Se estas influências se movem, se Ymir é o ser menos de plástico de 20 Million Miles to Earth, depois há aquela quantidade de pormenores que envelhecem o filme mas que hoje são reciclados como grãozinhos de sal camp. Os pescadores da costa italiana falam no seu inglês mais macarrónico para fingirem ser locais; os mergulhadores mergulham em cuequinhas; há estendais por cima da câmara municipal; descobre-se a razão pela qual a criatura é resistente aos tiros: não tem coração, nem pulmões (!); três ou quatro frases e olhares matadores bastam para pintar um clima entre a filha do zoólogo e o general sobrevivente da missão espacial a Vénus que trouxe o nosso amigo. Esse amor e esse terror, mostram-se desconjuntadamente, por forma a que o filme seja às mãos do realizador húngaro Nathan Jure [que ganhou um oscar pela art direction em How Green Was My Valley (O Vale Era Verde, 1941)] um mix entre um creature feature a uma versão acelerada do Roman Holiday (Férias em Roma, 1953).
E depois (finalmente) há a refastelamento dos zizekianos esfomeados da psicanálise perversa: a criatura que de Venus vem rima sonoramente (em inglês pelo menos) com penis e isso porque a criatura cresce e cresce cada vez mais.
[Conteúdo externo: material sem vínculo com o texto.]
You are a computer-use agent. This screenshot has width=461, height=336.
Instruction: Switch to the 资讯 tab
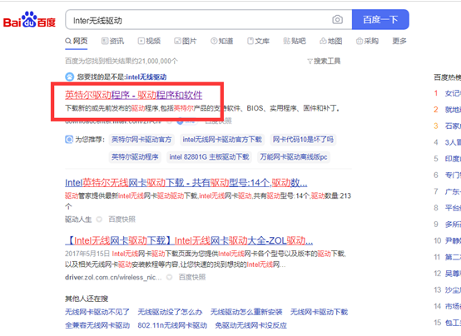pos(112,41)

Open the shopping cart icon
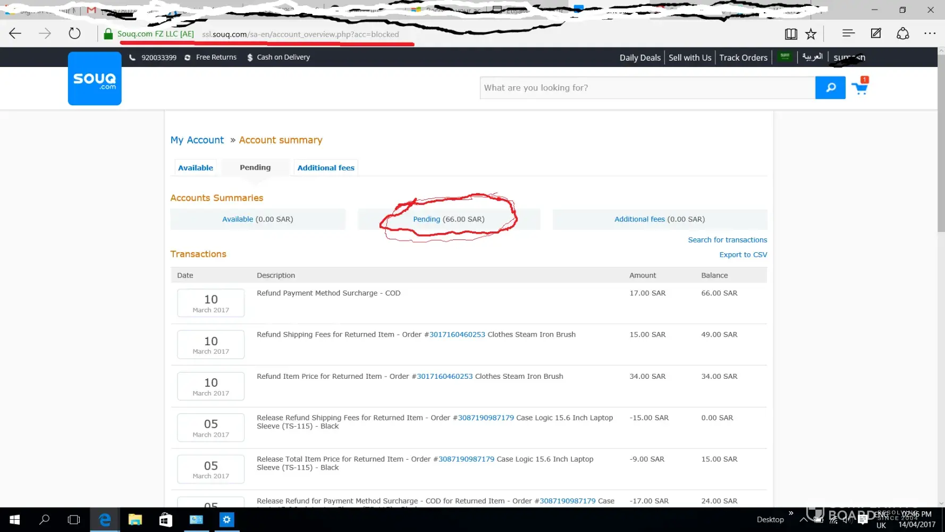pyautogui.click(x=859, y=88)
Primeiro, um pequeno e fofo Gremlin a escapar-se do ovo, que horas depois já rasga as barras da sua jaula como se fosse de papelão, e assim até atingir godzilescas proporções, you know what I mean. A lagartixa provoca o pânico dos que o vêem mas algumas personagens, sempre mulheres, proferem frases mesmo a pedir uma chicotada psicanalítica: “The size!”, “It grows bigger and bigger”, “But its claw was so strangely warm…”. Elas coram e nós (sor)rimos.
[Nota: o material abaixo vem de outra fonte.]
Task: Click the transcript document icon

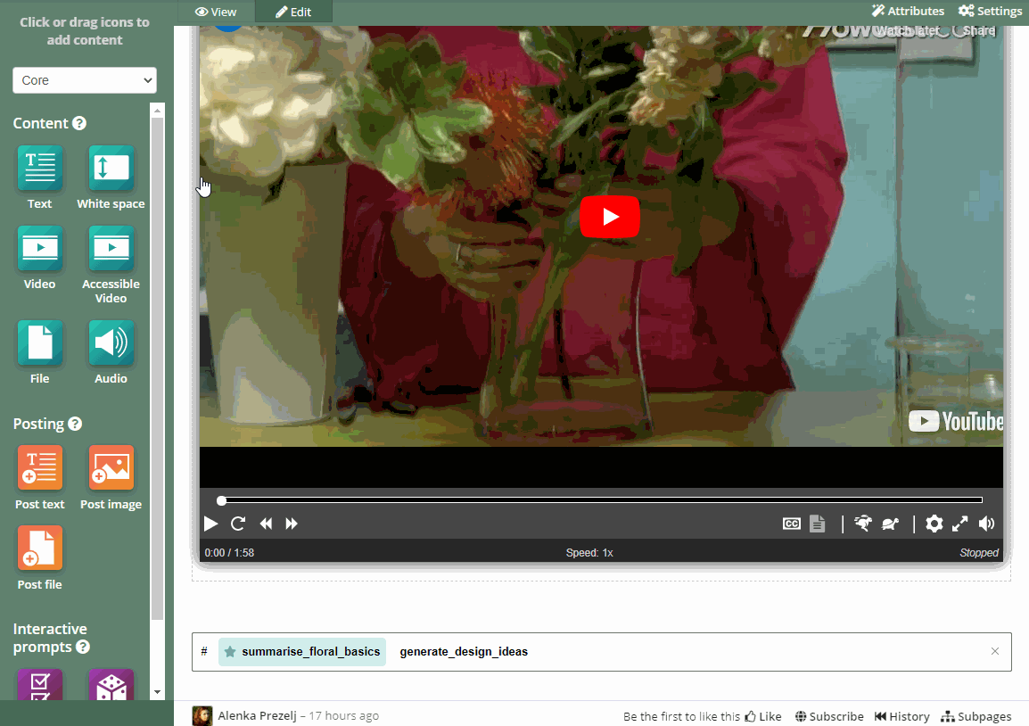Action: click(x=818, y=524)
Com ou sem pseudo-erotismo entre o homem e a sua criatura, o certo é que essa passagem tortuosa do presente ao futuro tem tudo a ganhar com essa extrema eficiência de Harryhausen na criação de criaturas para espíritos livres, humanas, demasiado humanas na sua inexplicabilidade e fragilidade. Ymir é uma das suas melhores.